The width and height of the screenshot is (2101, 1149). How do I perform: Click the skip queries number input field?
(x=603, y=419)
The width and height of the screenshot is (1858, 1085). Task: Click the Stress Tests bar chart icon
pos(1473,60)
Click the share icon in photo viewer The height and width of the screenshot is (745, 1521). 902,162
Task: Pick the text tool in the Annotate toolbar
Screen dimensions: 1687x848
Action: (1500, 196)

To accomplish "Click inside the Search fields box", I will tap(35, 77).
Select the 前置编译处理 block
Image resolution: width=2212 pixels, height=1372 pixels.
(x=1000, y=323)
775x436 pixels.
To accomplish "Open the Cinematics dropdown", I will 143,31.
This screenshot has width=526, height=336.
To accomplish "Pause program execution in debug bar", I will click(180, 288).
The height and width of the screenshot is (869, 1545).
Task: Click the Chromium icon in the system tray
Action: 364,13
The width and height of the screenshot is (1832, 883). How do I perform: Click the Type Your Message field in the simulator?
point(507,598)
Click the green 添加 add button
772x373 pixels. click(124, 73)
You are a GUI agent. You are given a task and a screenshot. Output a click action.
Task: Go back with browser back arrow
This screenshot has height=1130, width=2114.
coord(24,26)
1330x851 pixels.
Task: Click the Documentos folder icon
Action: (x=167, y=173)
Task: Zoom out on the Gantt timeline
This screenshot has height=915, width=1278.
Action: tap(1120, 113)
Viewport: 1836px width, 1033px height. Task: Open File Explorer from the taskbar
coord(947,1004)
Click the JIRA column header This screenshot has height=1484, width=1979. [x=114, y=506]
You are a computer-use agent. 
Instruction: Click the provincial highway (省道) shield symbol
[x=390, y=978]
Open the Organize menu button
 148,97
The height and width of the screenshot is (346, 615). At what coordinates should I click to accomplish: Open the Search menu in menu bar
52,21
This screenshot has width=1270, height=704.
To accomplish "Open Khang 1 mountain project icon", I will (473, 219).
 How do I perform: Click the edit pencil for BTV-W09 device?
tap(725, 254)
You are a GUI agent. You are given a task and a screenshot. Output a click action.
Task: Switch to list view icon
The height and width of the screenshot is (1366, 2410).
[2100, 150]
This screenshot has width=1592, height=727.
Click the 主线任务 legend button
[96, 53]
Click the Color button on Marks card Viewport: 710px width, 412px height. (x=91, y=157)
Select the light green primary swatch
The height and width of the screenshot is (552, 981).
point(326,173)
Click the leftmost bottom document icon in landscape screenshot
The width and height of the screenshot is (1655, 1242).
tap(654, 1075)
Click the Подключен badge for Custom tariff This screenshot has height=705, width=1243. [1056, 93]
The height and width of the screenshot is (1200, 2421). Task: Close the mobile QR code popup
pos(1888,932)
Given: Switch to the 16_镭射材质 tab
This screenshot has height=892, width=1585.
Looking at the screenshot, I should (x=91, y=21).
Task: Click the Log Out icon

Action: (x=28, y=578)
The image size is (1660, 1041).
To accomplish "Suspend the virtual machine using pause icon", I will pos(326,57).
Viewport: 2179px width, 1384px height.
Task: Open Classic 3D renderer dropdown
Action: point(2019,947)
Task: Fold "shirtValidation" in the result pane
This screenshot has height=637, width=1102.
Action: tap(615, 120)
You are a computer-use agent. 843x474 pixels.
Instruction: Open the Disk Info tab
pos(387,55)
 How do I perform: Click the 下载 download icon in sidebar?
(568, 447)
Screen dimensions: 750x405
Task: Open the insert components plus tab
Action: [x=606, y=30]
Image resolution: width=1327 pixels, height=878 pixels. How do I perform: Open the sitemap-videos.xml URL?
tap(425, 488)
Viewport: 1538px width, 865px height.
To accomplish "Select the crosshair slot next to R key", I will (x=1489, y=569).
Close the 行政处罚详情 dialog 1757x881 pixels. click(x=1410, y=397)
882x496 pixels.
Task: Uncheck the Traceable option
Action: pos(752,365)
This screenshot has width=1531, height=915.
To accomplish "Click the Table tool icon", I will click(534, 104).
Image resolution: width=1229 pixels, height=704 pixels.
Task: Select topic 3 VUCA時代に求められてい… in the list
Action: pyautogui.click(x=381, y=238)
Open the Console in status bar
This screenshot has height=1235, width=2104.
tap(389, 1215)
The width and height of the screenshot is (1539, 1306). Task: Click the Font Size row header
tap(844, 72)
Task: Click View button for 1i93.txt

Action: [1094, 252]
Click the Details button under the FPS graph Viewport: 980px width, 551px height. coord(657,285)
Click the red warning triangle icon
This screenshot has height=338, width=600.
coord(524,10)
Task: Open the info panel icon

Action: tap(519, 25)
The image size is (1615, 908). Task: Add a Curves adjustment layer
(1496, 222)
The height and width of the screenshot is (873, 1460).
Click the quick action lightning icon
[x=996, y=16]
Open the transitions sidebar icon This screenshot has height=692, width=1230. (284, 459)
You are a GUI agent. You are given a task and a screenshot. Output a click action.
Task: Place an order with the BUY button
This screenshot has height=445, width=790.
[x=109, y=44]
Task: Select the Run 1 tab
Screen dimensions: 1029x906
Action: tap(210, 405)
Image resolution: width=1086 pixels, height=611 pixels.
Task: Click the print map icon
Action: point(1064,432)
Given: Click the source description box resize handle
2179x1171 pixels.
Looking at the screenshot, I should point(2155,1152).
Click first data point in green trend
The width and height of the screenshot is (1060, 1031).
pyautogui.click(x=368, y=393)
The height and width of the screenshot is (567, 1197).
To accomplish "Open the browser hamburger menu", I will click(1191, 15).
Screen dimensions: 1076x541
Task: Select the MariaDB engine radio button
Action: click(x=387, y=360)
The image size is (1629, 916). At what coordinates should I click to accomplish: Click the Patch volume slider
————————
WHAT IS EXPECTED:
All that belongs in the answer is the run of lines above from the line containing "The height and width of the screenshot is (552, 981)." through the line containing "You are a computer-use agent. 843x474 pixels.", exactly as written.

SOLUTION FOR THIS PROBLEM:
The height and width of the screenshot is (552, 981).
point(326,173)
Click the leftmost bottom document icon in landscape screenshot
The width and height of the screenshot is (1655, 1242).
tap(654, 1075)
Click the Подключен badge for Custom tariff This screenshot has height=705, width=1243. [1056, 93]
The height and width of the screenshot is (1200, 2421). Task: Close the mobile QR code popup
pos(1888,932)
Given: Switch to the 16_镭射材质 tab
This screenshot has height=892, width=1585.
Looking at the screenshot, I should (x=91, y=21).
Task: Click the Log Out icon

Action: (x=28, y=578)
The image size is (1660, 1041).
To accomplish "Suspend the virtual machine using pause icon", I will pos(326,57).
Viewport: 2179px width, 1384px height.
Task: Open Classic 3D renderer dropdown
Action: point(2019,947)
Task: Fold "shirtValidation" in the result pane
This screenshot has height=637, width=1102.
Action: tap(615, 120)
You are a computer-use agent. 843x474 pixels.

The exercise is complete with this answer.